There was no electricity that I remember; all lighting was by gas mantle and
we went to bed with a candle. The only heating was by open coal fires. The
toilet was at the bottom of a flagged yard, but it was a water closet. Toilet
paper was newspaper, torn into six-inch squares and hung by string on the back
of the door. During the day the toilet was used, but on a night, it was a pot
'Gus under'. Needless to say, the aroma was wonderful in the summer, but no so
bad in the winter. It was better than tramping to the bottom of the yard with
a candle, which usually blew out as soon as you stepped outside leaving you
fumbling around in the dark.
I vividly remember wash days. The water was heated by a fire being lit under
the copper, which held pride of place in the corner of the kitchen. Next to it
was the old black-leaded Yorksire range. This had to be leaded every week.
Water was ladled from the copper into the peggy tub. The soap used was a dark
green colour, made by Sunlight I believe. Washing was done by scrubbing on the
scrubbing board, and then dunked into the peggy tub, being swirled round using
a hand-held posse. This was like a three-legged stool on a central post, which
was twirled round and agitated the water. The washing then went through a
hand-operated mangle, squeezing out most of the water. It was then hung out on
the line in the back yard for the elements to dry. The ironing was done with a
flat iron, heated over the open fire of the Yorkshire range. I can still
remember the pungent smells of wash day. A mixture of soap, wet washing and
steam. All the females of the family, both young and old, had a job on wash
day. The older ones passing on their knowledge to the younger ones.

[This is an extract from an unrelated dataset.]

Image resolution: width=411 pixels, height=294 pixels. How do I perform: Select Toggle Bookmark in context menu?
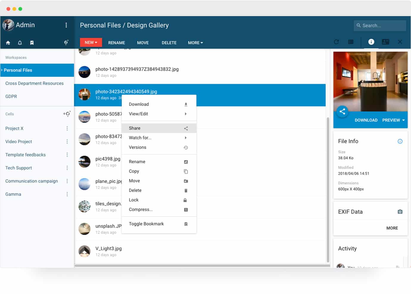coord(146,224)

As we had no bathroom, bath time was an old zinc bath, hung outside when not
in use. It was placed in front of the open fire, water being heated from the
copper, as per wash day. Soap was a lump of red stuff, similar, if not the
same, as washday soap. It was not the sweet scented stuff of today, but a
mixture of smells, commonly referred to as carbolic. I believe it was made by
Lifebuoy. There were no nice soft warm towels to get dry with either, just a
piece of sacking like material, very coarse and rough, commonly called hardin.
You were very careful to dry those delicate parts. I didn't have to worry as I
wasn't old enough to dry myself. Mum was always very careful around the
delicate parts. I earlier mentioned the first floor box room. This was the
bedroom of my Uncle Tom, who also worked for Bagley's Glassworks. When we did
get a bathroom it was put in this room.
I recollect having a large coach-built pram, made by Silver Cross. This stayed
in our family for years, indeed, my younger sister had the same pram some
years later. It came to a sad end, the story of which I will save for a later
It always seemed that we had long hot summer days, and snow filled winters.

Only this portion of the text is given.